__ASSIGNMENT__
Go through the data that follows and restate each line exactly as it reads.

__INFORMATION SUPPLIED__
■ ■ ■
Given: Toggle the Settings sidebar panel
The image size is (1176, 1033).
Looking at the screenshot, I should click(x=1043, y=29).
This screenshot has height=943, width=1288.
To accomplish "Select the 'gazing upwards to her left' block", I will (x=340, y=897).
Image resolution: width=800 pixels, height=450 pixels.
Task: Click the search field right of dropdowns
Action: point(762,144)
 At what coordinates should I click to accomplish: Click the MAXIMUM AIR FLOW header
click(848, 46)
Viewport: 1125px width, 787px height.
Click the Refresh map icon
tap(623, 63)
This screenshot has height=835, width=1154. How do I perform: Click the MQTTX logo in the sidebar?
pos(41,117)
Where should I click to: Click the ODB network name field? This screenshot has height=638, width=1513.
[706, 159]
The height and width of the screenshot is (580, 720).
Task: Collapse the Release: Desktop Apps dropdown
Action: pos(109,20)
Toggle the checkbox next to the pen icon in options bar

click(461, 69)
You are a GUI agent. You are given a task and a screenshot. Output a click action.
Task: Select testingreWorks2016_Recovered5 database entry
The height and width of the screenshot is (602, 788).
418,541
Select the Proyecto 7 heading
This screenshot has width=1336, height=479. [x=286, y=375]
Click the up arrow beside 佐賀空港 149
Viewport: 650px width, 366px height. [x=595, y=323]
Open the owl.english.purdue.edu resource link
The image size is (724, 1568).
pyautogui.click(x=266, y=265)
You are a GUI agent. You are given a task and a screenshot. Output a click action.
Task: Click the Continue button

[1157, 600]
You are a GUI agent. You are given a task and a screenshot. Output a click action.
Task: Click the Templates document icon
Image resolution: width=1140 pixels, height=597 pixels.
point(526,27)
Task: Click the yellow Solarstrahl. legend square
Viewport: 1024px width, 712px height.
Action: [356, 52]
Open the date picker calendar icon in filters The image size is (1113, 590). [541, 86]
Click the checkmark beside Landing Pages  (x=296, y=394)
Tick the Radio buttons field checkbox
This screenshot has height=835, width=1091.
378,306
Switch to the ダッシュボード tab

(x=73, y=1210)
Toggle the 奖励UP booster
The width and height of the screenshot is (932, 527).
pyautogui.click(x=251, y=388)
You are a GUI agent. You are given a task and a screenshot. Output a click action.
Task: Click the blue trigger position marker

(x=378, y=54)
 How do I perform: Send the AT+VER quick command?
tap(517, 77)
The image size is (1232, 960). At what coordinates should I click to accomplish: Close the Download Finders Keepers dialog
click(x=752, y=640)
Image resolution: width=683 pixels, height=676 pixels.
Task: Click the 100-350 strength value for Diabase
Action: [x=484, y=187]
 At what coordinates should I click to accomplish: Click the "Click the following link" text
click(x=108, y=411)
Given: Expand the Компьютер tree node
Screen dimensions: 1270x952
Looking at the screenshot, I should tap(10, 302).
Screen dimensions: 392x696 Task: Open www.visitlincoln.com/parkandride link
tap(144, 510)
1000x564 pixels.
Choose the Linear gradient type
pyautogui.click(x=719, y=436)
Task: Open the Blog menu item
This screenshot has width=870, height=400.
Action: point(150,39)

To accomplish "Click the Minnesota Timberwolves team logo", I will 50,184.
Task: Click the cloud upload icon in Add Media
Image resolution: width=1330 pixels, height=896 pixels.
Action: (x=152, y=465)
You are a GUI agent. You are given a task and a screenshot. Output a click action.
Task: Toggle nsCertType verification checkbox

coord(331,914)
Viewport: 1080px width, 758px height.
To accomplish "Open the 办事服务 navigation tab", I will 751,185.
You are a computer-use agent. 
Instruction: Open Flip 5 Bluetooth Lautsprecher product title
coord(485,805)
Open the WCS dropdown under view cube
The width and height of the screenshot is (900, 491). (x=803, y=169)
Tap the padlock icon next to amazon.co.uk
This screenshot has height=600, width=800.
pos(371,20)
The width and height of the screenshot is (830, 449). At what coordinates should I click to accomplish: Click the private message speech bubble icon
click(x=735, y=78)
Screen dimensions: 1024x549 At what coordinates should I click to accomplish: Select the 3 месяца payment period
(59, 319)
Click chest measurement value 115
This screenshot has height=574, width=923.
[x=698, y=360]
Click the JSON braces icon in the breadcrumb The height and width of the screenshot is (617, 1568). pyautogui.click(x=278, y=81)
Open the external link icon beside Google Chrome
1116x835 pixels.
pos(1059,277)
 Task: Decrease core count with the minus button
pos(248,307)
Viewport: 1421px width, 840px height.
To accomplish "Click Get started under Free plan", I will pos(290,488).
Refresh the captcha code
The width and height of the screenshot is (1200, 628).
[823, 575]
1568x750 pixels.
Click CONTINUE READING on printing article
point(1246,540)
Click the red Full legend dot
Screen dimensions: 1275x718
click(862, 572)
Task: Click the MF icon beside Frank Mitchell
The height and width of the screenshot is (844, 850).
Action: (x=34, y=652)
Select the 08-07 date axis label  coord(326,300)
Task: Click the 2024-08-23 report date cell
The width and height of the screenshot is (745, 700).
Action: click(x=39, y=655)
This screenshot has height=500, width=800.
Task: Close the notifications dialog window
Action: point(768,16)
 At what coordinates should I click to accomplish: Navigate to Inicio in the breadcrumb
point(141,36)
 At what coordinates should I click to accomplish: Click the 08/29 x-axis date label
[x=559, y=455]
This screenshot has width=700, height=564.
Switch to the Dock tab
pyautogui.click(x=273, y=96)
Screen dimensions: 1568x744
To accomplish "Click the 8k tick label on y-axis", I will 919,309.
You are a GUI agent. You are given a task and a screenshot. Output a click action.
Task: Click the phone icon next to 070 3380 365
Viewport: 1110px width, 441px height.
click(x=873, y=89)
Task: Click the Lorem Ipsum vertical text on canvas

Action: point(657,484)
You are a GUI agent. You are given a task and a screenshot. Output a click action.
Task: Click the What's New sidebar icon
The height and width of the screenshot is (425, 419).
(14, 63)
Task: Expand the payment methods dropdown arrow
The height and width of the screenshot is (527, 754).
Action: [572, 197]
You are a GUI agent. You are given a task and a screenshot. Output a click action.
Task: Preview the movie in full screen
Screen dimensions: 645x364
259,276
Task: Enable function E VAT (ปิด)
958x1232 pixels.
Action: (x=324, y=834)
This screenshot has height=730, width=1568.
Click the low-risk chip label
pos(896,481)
■ ■ ■
__WRITTEN ANSWER__
Given: Toggle the Settings sidebar panel
The image size is (1176, 1033).
Looking at the screenshot, I should click(x=1043, y=29).
This screenshot has height=943, width=1288.
To accomplish "Select the 'gazing upwards to her left' block", I will (x=340, y=897).
Image resolution: width=800 pixels, height=450 pixels.
Task: Click the search field right of dropdowns
Action: point(762,144)
 At what coordinates should I click to accomplish: Click the MAXIMUM AIR FLOW header
click(848, 46)
Viewport: 1125px width, 787px height.
Click the Refresh map icon
tap(623, 63)
This screenshot has height=835, width=1154. How do I perform: Click the MQTTX logo in the sidebar?
pos(41,117)
Where should I click to: Click the ODB network name field? This screenshot has height=638, width=1513.
[706, 159]
The height and width of the screenshot is (580, 720).
Task: Collapse the Release: Desktop Apps dropdown
Action: pos(109,20)
Toggle the checkbox next to the pen icon in options bar

click(461, 69)
You are a GUI agent. You are given a task and a screenshot. Output a click action.
Task: Select testingreWorks2016_Recovered5 database entry
The height and width of the screenshot is (602, 788).
418,541
Select the Proyecto 7 heading
This screenshot has width=1336, height=479. [x=286, y=375]
Click the up arrow beside 佐賀空港 149
Viewport: 650px width, 366px height. [x=595, y=323]
Open the owl.english.purdue.edu resource link
The image size is (724, 1568).
pyautogui.click(x=266, y=265)
You are a GUI agent. You are given a task and a screenshot. Output a click action.
Task: Click the Continue button

[1157, 600]
You are a GUI agent. You are given a task and a screenshot. Output a click action.
Task: Click the Templates document icon
Image resolution: width=1140 pixels, height=597 pixels.
point(526,27)
Task: Click the yellow Solarstrahl. legend square
Viewport: 1024px width, 712px height.
Action: [356, 52]
Open the date picker calendar icon in filters The image size is (1113, 590). [541, 86]
Click the checkmark beside Landing Pages  (x=296, y=394)
Tick the Radio buttons field checkbox
This screenshot has height=835, width=1091.
378,306
Switch to the ダッシュボード tab

(x=73, y=1210)
Toggle the 奖励UP booster
The width and height of the screenshot is (932, 527).
pyautogui.click(x=251, y=388)
You are a GUI agent. You are given a task and a screenshot. Output a click action.
Task: Click the blue trigger position marker

(x=378, y=54)
 How do I perform: Send the AT+VER quick command?
tap(517, 77)
The image size is (1232, 960). At what coordinates should I click to accomplish: Close the Download Finders Keepers dialog
click(x=752, y=640)
Image resolution: width=683 pixels, height=676 pixels.
Task: Click the 100-350 strength value for Diabase
Action: [x=484, y=187]
 At what coordinates should I click to accomplish: Click the "Click the following link" text
click(x=108, y=411)
Given: Expand the Компьютер tree node
Screen dimensions: 1270x952
Looking at the screenshot, I should tap(10, 302).
Screen dimensions: 392x696 Task: Open www.visitlincoln.com/parkandride link
tap(144, 510)
1000x564 pixels.
Choose the Linear gradient type
pyautogui.click(x=719, y=436)
Task: Open the Blog menu item
This screenshot has width=870, height=400.
Action: point(150,39)

To accomplish "Click the Minnesota Timberwolves team logo", I will 50,184.
Task: Click the cloud upload icon in Add Media
Image resolution: width=1330 pixels, height=896 pixels.
Action: (x=152, y=465)
You are a GUI agent. You are given a task and a screenshot. Output a click action.
Task: Toggle nsCertType verification checkbox

coord(331,914)
Viewport: 1080px width, 758px height.
To accomplish "Open the 办事服务 navigation tab", I will 751,185.
You are a computer-use agent. 
Instruction: Open Flip 5 Bluetooth Lautsprecher product title
coord(485,805)
Open the WCS dropdown under view cube
The width and height of the screenshot is (900, 491). (x=803, y=169)
Tap the padlock icon next to amazon.co.uk
This screenshot has height=600, width=800.
pos(371,20)
The width and height of the screenshot is (830, 449). At what coordinates should I click to accomplish: Click the private message speech bubble icon
click(x=735, y=78)
Screen dimensions: 1024x549 At what coordinates should I click to accomplish: Select the 3 месяца payment period
(59, 319)
Click chest measurement value 115
This screenshot has height=574, width=923.
[x=698, y=360]
Click the JSON braces icon in the breadcrumb The height and width of the screenshot is (617, 1568). pyautogui.click(x=278, y=81)
Open the external link icon beside Google Chrome
1116x835 pixels.
pos(1059,277)
 Task: Decrease core count with the minus button
pos(248,307)
Viewport: 1421px width, 840px height.
To accomplish "Click Get started under Free plan", I will pos(290,488).
Refresh the captcha code
The width and height of the screenshot is (1200, 628).
[823, 575]
1568x750 pixels.
Click CONTINUE READING on printing article
point(1246,540)
Click the red Full legend dot
Screen dimensions: 1275x718
click(862, 572)
Task: Click the MF icon beside Frank Mitchell
The height and width of the screenshot is (844, 850).
Action: (x=34, y=652)
Select the 08-07 date axis label  coord(326,300)
Task: Click the 2024-08-23 report date cell
The width and height of the screenshot is (745, 700).
Action: click(x=39, y=655)
This screenshot has height=500, width=800.
Task: Close the notifications dialog window
Action: point(768,16)
 At what coordinates should I click to accomplish: Navigate to Inicio in the breadcrumb
point(141,36)
 At what coordinates should I click to accomplish: Click the 08/29 x-axis date label
[x=559, y=455]
This screenshot has width=700, height=564.
Switch to the Dock tab
pyautogui.click(x=273, y=96)
Screen dimensions: 1568x744
To accomplish "Click the 8k tick label on y-axis", I will 919,309.
You are a GUI agent. You are given a task and a screenshot. Output a click action.
Task: Click the phone icon next to 070 3380 365
Viewport: 1110px width, 441px height.
click(x=873, y=89)
Task: Click the Lorem Ipsum vertical text on canvas

Action: point(657,484)
You are a GUI agent. You are given a task and a screenshot. Output a click action.
Task: Click the What's New sidebar icon
The height and width of the screenshot is (425, 419).
(14, 63)
Task: Expand the payment methods dropdown arrow
The height and width of the screenshot is (527, 754).
Action: [572, 197]
You are a GUI agent. You are given a task and a screenshot. Output a click action.
Task: Preview the movie in full screen
Screen dimensions: 645x364
259,276
Task: Enable function E VAT (ปิด)
958x1232 pixels.
Action: (x=324, y=834)
This screenshot has height=730, width=1568.
Click the low-risk chip label
pos(896,481)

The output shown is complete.